All in the family
Dysfunction and storyline take some time to pay off
Frank (Steve Carell) is hating life. Literally. Seems the object of his obsession has gone and hooked up with his main competitor. Usually that might get sympathy from kith and kin, but here his love and hate are both men. So as silly men sometimes do when confronted with a silly problem, he finds a way to make it worse. And when the worse becomes even worse, that leaves suicide as the only solution. Of course, how silly.
It doesn’t work and he finds himself consigned to purgatory for his sins. Purgatory in this case is being placed under the care of his sister’s family unit. And as per small, indie-comedy requirement, this family is dysfunctional. Silly dysfunctional, but still fundamentally dysfunctional.
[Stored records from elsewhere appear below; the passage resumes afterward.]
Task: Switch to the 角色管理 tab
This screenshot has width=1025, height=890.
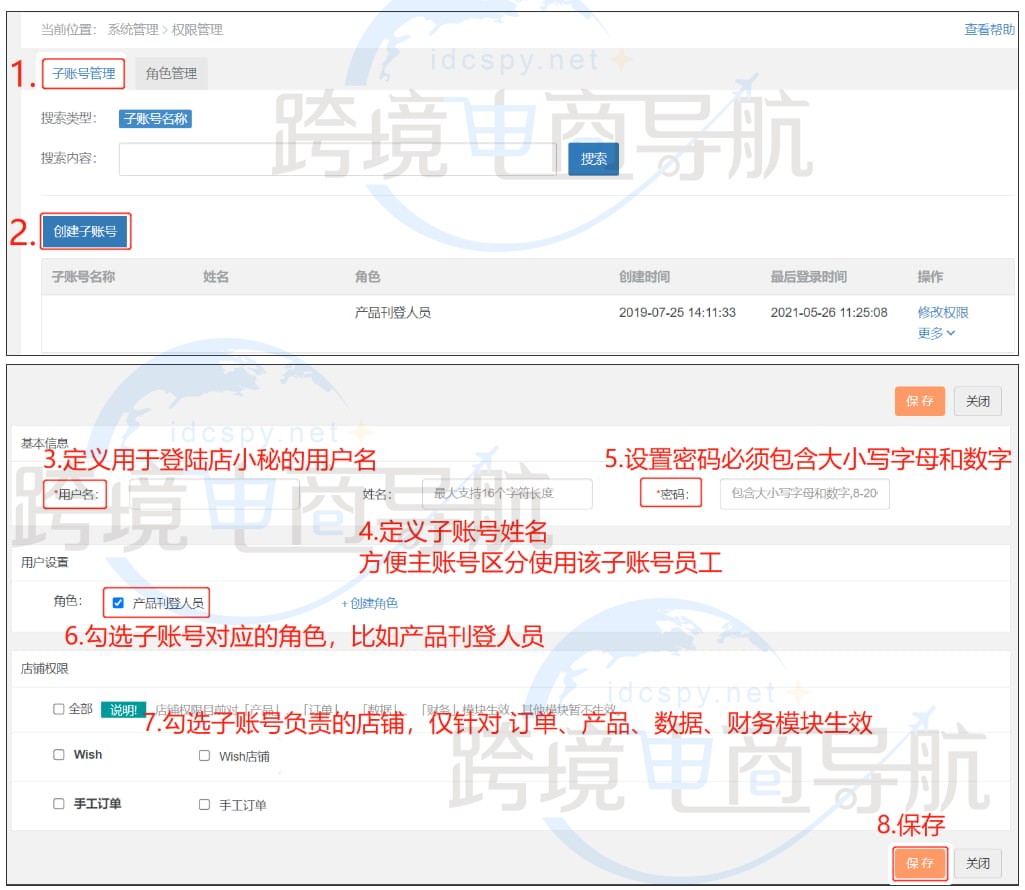Action: click(171, 73)
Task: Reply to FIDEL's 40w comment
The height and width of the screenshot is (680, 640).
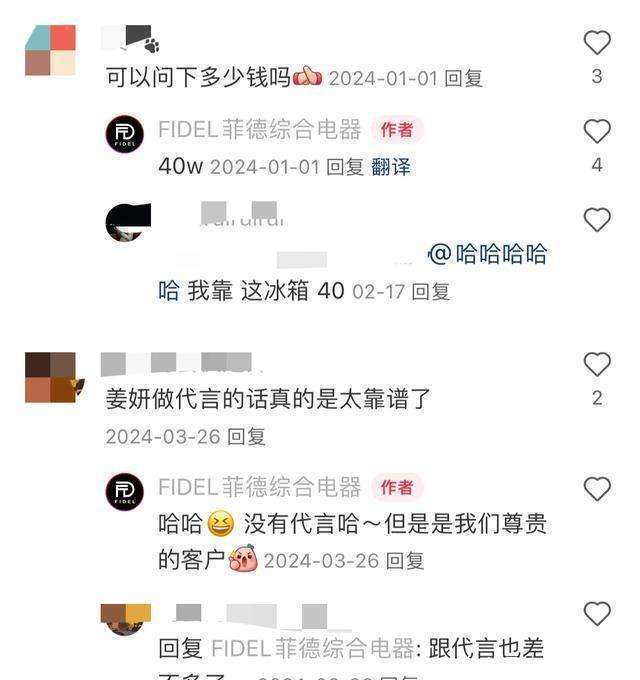Action: [345, 167]
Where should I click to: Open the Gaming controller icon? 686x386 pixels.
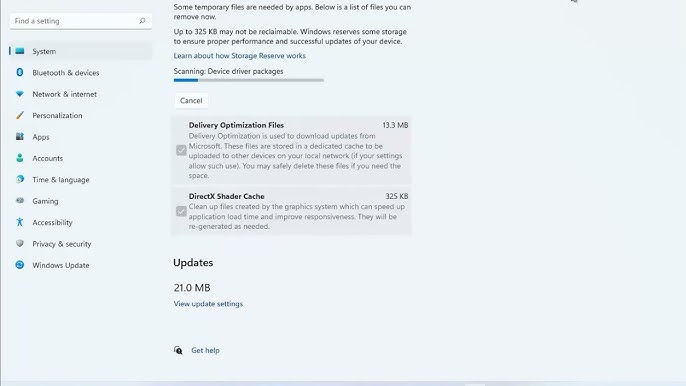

Sister Sheryl (Toni Collette) thinks that a KFC bucket of chicken and a liter of Sprite every night at the dinner table is a well-rounded meal. His brother-in-law Richard (Greg Kinnear) is a tract-based-home inspirational speaker. Nephew Dwayne (Paul Dano) is a Nietzsche-obsessed teen who has taken a vow of silence until he gets accepted to the Naval Academy as a fighter pilot. Gramps (Alan Arkin) is a porn junkie who snorts heroin in the bathroom. And then there is Olive (Abigail Breslin), a dumpling of a little girl who seeks to assume the eponymous crown in a prepubescent beauty pageant in California.
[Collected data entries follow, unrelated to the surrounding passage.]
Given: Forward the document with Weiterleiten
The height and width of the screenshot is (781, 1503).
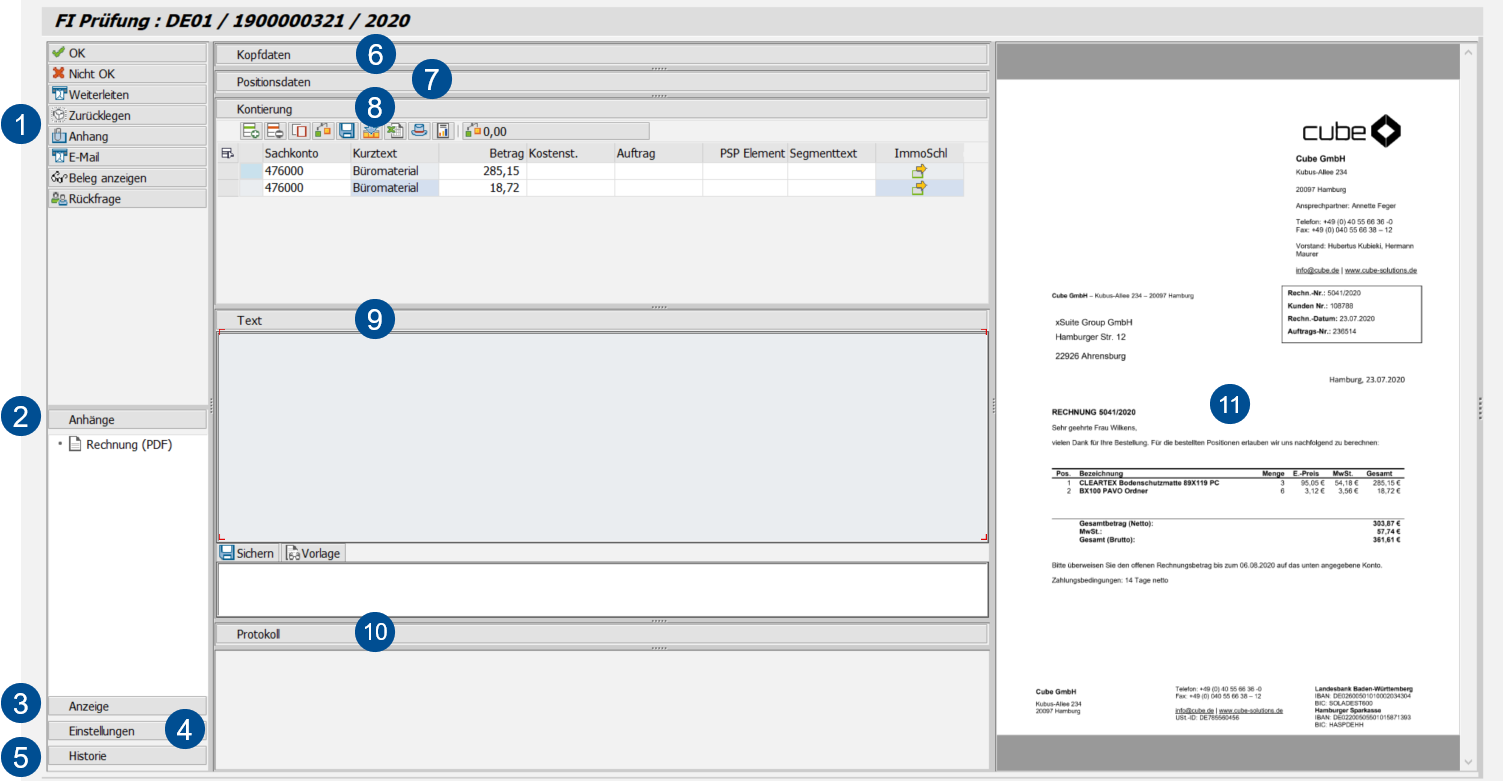Looking at the screenshot, I should 127,93.
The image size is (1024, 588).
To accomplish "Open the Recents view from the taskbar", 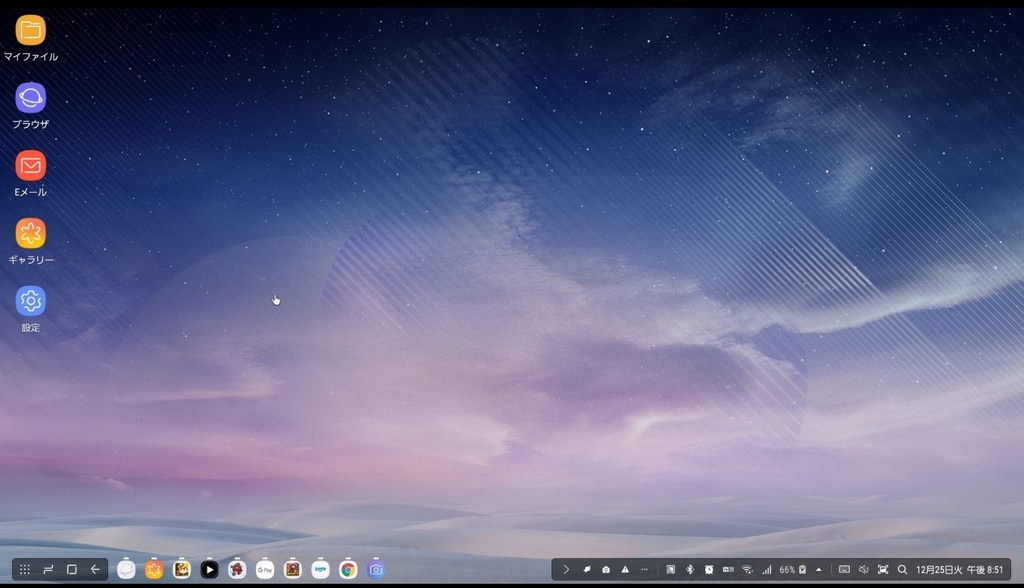I will tap(71, 569).
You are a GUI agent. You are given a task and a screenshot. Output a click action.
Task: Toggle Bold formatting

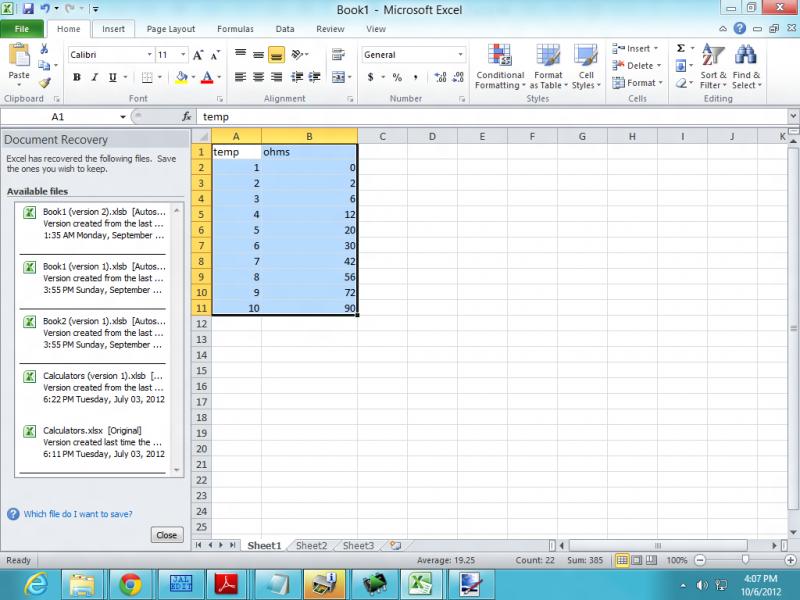click(77, 77)
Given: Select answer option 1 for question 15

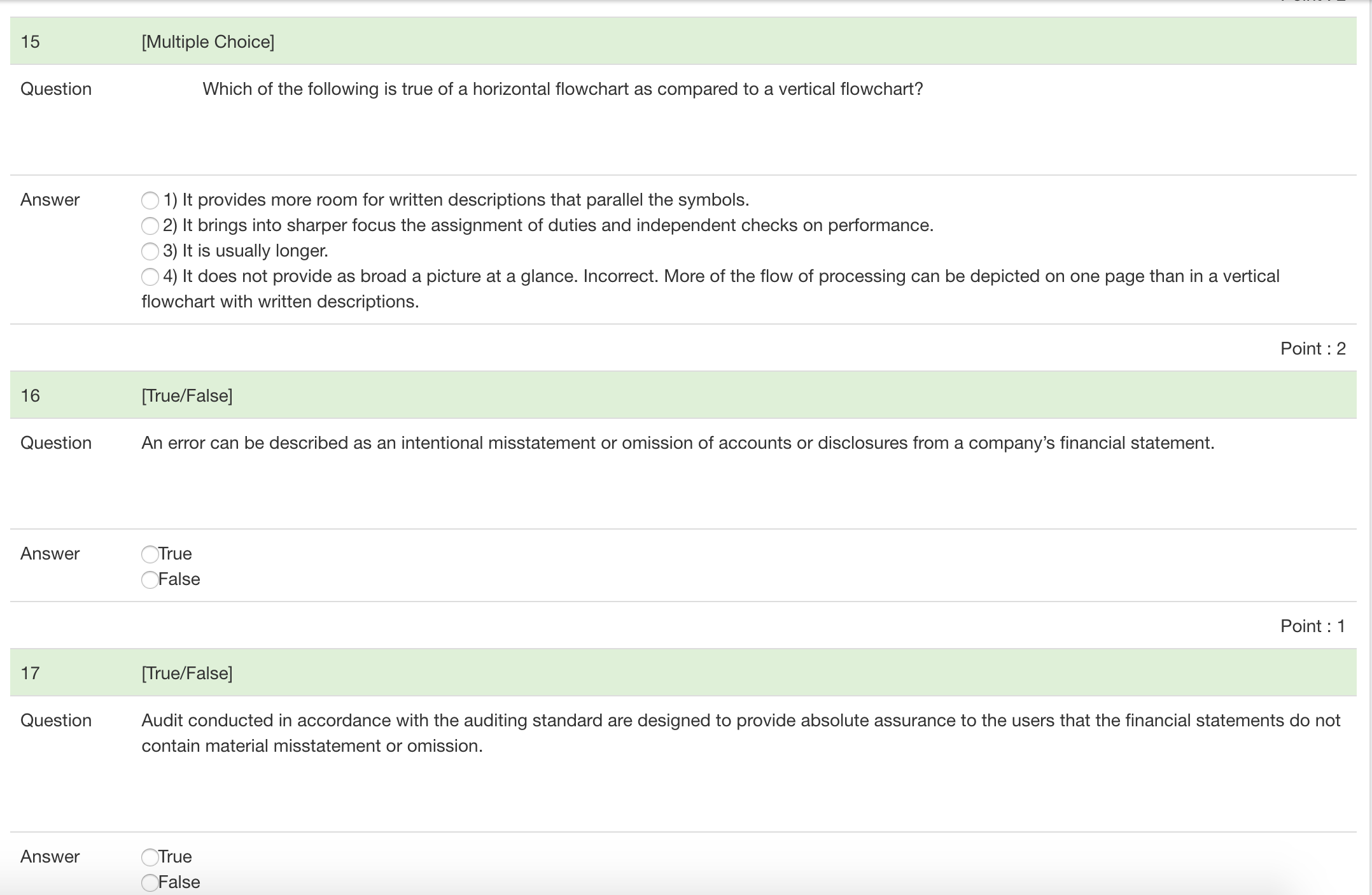Looking at the screenshot, I should point(150,200).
They live in Albuquerque, N.M., and Frank isn’t exactly wowing the masses with his dreary nine-step program, so it is left to the Hoovers to clamber into the family VW bus and head to the Golden State to make the deadline for entry in the pageant.
So far, Sundance-friendly cookie-cutter fodder. Sporadically amusing, but nothing special. The film is pretty hard to warm up to at first, though, as the filmmakers seemed overly obsessed with focusing on the most aggravating aspects of minutia. The “snick, snick, snick” of the mother’s flip-flops drove me up the wall. For the most part, it kept chugging along on that quirky, indie-film-about-nothing vibe so that when it actually did say something, I was pleasantly surprised.
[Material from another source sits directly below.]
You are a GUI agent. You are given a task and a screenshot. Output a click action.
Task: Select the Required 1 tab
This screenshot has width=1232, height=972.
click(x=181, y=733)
When what is left of the Hoovers arrive at the Redondo Beach hotel, they find that their silly dysfunctional ways are comparably straight out of a Family Circus panel as they are exposed to the Manson Family Circus ways of the Little Miss beauty competitions. We’re talking “Super Freak” central here, folks … those kids were some of the creepiest subjects I’ve seen on screen in a long time.
And even creepier yet is the cold, unblinking fact that these girls—a squad of little girls tarted up like daycare hookers—are not played by young actors or even 30-year-old midgets, but by actual adherents of the lifestyle in their actual costumes. I suppose some folks might be able to rationalize parading their Little Miss Next JonBenet about for the pervy pleasure of a group of randoms, but here I’ll have to agree with the obvious intent of the filmmakers (husband-wife team Jonathan Dayton and Valerie Faris) that these folks are fundamentally … well, words fail me.
The pageant at the end serves as a caricature of the cultural delusions that have been crippling the psyches of the Hoover family, as children are paraded about by their parents as grotesque, thinly veiled sexual objects while the quasi-pedophile of an emcee squats down and croons “God Bless America” in the ears of the girls, and the ensuing hypocritical outrage as Olive (presumably working as the vessel of an editorial comment by her grandfather) literally and figuratively strips the veneer of the proceedings bare.
Everyone in the family has these odd, fractured ideas of what being a winner entails and none of them can move on to actually being themselves until they shed them. They cannot become winners until they accept that they are losers on their current track. And just like them, Little Miss Sunshine staggers along until it finds its true bearing and becomes a true winner.